NFL CBA and Medical Staff
October 17, 2011
The topic on ESPN for much of the late spring and summer was the fact that the NFL and the Players’ Union did not have a contract. Their Collective Bargaining Agreement (CBA) had ended in March and the owners locked out the players. The lock out finally ended in late July or early August and professional football returned.
There were many things involved in the CBA and that’s one reason it took as long as it did. There were some changes made with regards to the medical staffs on each team and that it was I will look at here today..
As a part of the new agreement, each team must have at a minimum of 2 full-time certified athletic trainers and a licensed physical therapist available at the team facility. I don’t think this will mean more positions for athletic trainers necessarily, but it does increase the staff available to provide the best care for the athletes. That is the point, right?

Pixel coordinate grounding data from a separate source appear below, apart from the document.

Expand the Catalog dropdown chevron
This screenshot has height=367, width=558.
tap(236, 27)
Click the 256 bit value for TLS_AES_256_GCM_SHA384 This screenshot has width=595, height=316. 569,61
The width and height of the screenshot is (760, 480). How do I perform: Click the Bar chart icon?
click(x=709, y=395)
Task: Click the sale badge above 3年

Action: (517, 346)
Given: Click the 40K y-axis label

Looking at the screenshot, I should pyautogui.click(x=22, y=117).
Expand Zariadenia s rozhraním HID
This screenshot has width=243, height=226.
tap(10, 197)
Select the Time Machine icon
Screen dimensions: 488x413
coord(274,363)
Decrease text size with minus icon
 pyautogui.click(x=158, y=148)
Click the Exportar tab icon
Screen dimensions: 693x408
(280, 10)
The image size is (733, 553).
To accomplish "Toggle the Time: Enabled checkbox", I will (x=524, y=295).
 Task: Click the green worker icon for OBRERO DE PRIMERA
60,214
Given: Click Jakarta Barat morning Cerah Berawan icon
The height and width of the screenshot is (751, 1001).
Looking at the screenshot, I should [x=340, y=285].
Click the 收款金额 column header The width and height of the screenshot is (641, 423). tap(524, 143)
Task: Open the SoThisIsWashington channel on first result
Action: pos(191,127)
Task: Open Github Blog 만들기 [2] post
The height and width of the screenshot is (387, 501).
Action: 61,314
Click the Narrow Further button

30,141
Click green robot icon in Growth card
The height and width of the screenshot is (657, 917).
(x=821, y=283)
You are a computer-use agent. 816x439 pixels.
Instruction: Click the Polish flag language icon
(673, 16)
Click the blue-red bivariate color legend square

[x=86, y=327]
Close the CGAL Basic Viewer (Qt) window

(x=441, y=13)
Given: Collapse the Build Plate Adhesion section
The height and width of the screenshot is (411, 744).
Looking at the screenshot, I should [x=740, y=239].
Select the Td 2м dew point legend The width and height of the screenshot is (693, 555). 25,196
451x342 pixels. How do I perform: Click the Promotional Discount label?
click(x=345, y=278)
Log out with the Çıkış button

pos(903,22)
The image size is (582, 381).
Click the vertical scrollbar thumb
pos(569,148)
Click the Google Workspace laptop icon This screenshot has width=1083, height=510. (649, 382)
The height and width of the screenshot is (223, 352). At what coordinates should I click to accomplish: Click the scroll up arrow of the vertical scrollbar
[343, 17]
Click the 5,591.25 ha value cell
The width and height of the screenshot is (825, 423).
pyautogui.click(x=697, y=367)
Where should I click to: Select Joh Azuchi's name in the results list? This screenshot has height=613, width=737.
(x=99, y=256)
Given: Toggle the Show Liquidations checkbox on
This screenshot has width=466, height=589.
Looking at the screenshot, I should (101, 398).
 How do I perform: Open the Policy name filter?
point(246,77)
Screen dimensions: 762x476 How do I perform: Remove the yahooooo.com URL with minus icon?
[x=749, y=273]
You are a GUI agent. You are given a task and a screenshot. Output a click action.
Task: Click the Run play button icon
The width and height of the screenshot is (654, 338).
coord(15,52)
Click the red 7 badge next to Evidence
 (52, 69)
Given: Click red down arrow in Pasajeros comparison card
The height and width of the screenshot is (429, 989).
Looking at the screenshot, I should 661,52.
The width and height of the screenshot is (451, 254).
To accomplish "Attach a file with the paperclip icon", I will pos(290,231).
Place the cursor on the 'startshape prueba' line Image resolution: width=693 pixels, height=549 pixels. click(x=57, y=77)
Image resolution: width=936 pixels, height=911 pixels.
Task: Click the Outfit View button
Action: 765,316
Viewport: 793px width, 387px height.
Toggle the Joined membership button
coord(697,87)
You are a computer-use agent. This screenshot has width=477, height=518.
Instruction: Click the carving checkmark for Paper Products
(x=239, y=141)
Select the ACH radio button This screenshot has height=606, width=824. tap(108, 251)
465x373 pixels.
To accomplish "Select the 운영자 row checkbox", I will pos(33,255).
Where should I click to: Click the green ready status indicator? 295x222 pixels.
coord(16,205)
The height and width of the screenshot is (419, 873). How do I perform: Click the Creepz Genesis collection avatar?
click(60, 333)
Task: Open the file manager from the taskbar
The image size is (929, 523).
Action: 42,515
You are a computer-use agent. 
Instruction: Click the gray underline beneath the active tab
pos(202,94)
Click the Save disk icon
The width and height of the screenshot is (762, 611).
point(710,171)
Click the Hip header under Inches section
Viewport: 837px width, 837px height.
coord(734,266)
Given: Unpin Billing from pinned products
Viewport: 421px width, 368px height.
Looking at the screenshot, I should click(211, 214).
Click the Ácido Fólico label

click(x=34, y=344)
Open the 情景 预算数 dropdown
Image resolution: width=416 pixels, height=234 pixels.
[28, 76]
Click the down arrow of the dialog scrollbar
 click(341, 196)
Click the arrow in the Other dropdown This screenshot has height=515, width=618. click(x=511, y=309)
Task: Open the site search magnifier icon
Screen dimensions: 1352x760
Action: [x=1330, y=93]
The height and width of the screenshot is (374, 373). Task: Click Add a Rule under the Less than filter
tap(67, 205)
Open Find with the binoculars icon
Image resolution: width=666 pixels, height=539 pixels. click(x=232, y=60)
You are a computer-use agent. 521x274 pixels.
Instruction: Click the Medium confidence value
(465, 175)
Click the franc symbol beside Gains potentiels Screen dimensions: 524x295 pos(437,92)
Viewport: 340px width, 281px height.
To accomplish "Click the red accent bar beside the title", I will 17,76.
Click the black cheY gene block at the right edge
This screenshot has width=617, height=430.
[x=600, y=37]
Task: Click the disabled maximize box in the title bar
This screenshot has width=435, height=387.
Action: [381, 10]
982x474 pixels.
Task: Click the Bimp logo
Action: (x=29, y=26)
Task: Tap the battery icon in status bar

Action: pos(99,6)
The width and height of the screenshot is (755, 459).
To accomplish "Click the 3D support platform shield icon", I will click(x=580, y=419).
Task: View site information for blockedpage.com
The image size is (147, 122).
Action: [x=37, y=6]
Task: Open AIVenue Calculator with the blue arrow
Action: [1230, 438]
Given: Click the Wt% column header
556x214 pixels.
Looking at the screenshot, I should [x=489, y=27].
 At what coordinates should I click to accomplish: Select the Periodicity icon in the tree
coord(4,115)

I wonder how many teams don’t already meet these requirements. I would say it’s a definite that each team already had at least two athletic trainers on staff if not 3 or 4. It would also surprise me if the teams don’t also have a physical therapist on staff. It’s possible they may not have one onsite, but having access to one is a must!
Another change they have made to the CBA is that the team physicians who are added to the sports medicine team in the future must be trained in sports medicine in addition to their primar specialization.
I think it is important that the NFL and its players have taken important steps here to mandate healthcare provisions for their valuable employees: the players.